Investing app Stash raises $125 million as it looks to add new customers — just not day traders
Stash founders: Ed Robinson (L) and Brandon War
Stock trading app Stash plans to announce a $ 125 million venture investment to drive customer growth. But it’s not about attracting the trader who could bet on GameStop.
The New York-based company will announce a Series G funding round Wednesday, led by Eldridge with the participation of T. Rowe Price and others. The cash injection puts Stash’s valuation at $ 1.4 billion, according to people familiar with the matter.
“We built a bad day trading system on purpose,” Stash founder and CEO Brandon Krieg told CNBC. “Our brand and message, as well as our onboarding, are not attractive to someone who comes into daily trading.”
Krieg said while individual stocks are allowed to be traded on Stash, he does not allow margin or option trades to be traded. The app also does not provide real-time market data.
The announcement follows a hectic week for Stash and most trading apps and brokerage firms. Robinhood and Interactive Brokers restricted trading in certain volatile stocks like GameStop and AMC as they went viral on social media.
Stash said it temporarily ceased trading with AMC and GameStop after its clearing firm Apex temporarily stopped accepting buy orders. These limits have been lifted at Stash and still vary at other brokerage firms.

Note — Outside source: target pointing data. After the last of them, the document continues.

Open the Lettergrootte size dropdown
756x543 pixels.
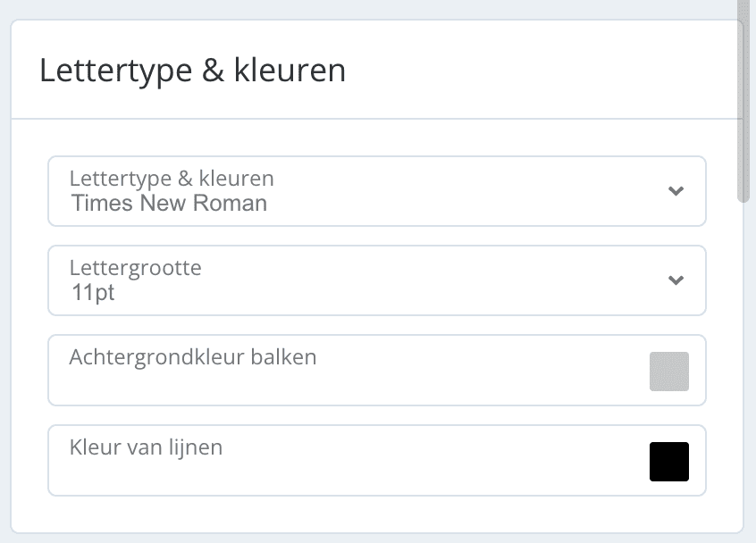point(377,280)
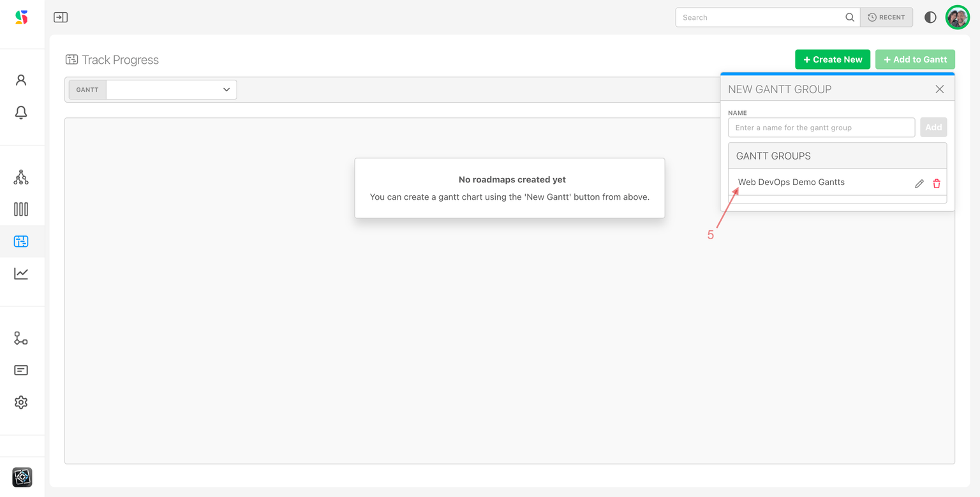This screenshot has width=980, height=497.
Task: Click the gantt group name input field
Action: [x=821, y=128]
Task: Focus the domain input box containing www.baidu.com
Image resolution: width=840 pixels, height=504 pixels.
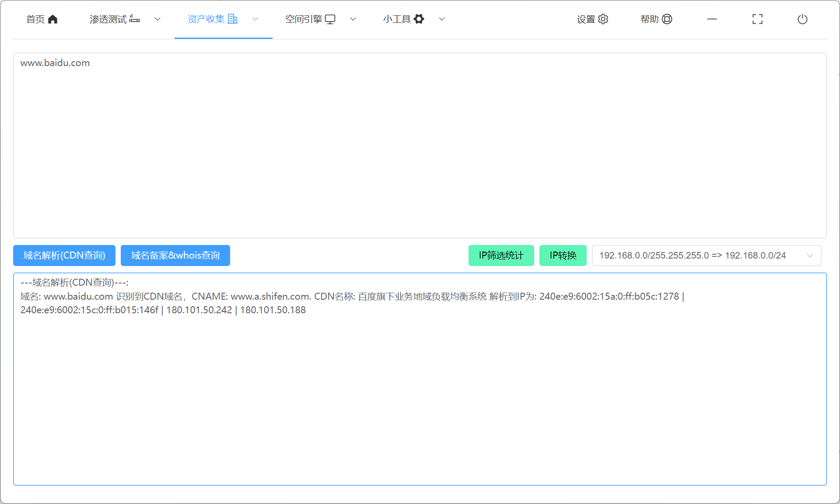Action: (420, 145)
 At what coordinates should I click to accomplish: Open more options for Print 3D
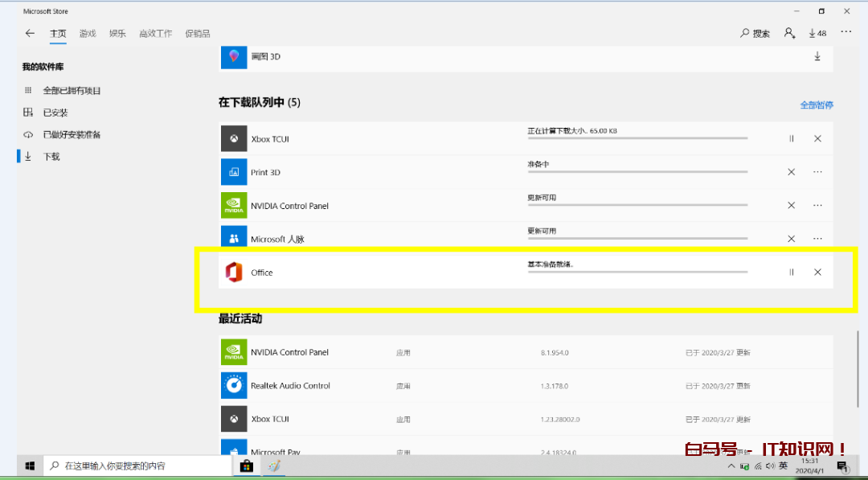pos(817,172)
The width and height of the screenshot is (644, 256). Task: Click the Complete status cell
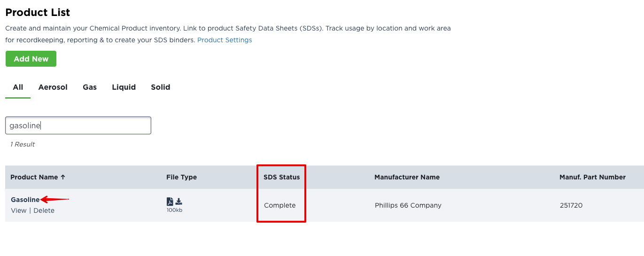tap(280, 205)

The stock market ushered in a flood of new investors last year. According to JMP Securities, the industry added a record 10 million accounts, 6 million of which were from Robinhood alone. Stash said it doubled its clientele to a total of 5 million accounts last year and increased assets under management to $ 2.5 billion.
Stash makes money with a subscription fee that is billed to its customers. The CEO said the start-up would not benefit from selling client businesses to high-frequency trading companies. Robinhood and other brokerage firms rely on this source of income behind the scenes to provide free trading.
Stash’s interface offers more “hand-holding” to new investors than some of its competitors, Krieg said. Comparing it to a private bank for individual traders, he said he was looking to the weight loss industry.
“If you want to lose 30 pounds, you can’t lose it in a day – that’s how it works in financial services,” said Krieg. “We have a simple investment philosophy: buy and hold over the long term and diversify.”